The medium band fills in the 1,500–2,500 ft range with real image detail, not just a low-frequency blur. If a meaningful chunk of your fishing happens in that mid-depth zone — swordfish drops, deep grouper, structure work — the LM gets you a noticeably better picture there than the low band can deliver alone.

R599-LH

28–60 kHz / 130–210 kHz

The high band has the shorter wavelength, which means better target separation — distinguishing individual fish from bait, from structure. It's the sharper of the two up to about 1,500 ft. Past that, you're back to low-frequency-only performance, same as the LM.

Worth knowing: if the boat already runs a separate high-frequency CHIRP transducer in a similar band, running it alongside an R599-LH at the same time can cause the two to interfere with each other. Not a dealbreaker, but worth planning around before the purchase rather than after.

Mounted inside, not through it

The R599 is an in-hull design: the transducer sits in a tank that gets cut to match the boat's deadrise (0° to 22°) and epoxied to the inside of the hull. No fitting passes through the bottom of the boat, no below-the-waterline hole to maintain.

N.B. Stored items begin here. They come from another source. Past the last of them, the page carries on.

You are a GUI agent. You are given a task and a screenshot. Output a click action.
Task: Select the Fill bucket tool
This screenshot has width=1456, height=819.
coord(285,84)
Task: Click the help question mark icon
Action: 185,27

That matters most for trailered boats and multihulls, where a thru-hull transducer either isn't practical or isn't an option at all. It also means haul-out schedules and bottom paint don't have to work around a protruding sensor. The trade-off is space and weight — the unit itself runs close to 44 lb before the tank and hardware, so it needs a hull with room to spare, not a tight squeeze.

Where it earns its keep

Strengths

  • Genuine 10,000 ft depth capability without giving up a second, more detailed band
  • No hull penetration — works for trailered boats and multihulls that thru-hull units can't serve
  • Xducer ID lets compatible MFDs recognize the transducer's specs automatically, no manual setup
  • Purpose-built for canyon and seamount fishing, not a general-purpose afterthought

Trade-offs

  • Premium price point — this isn't an impulse upgrade
  • LM vs. LH is a one-time call; switching later means buying the other unit
  • Needs real hull space and a deadrise inside the 0°–22° range to mount correctly
  • LH owners running a second high-frequency transducer need to manage potential interference

The R599 isn't built for the boat that fishes the flats on Saturday. It's built for the program that's already planning a canyon run, already has a swordfish or deep-drop rotation, and needs a transducer that doesn't quit when the bottom does.

If that's the boat, the only real homework is picking LM or LH — and that comes down to how much time gets spent in that 1,500–2,500 ft window versus how much gets spent shallower than that.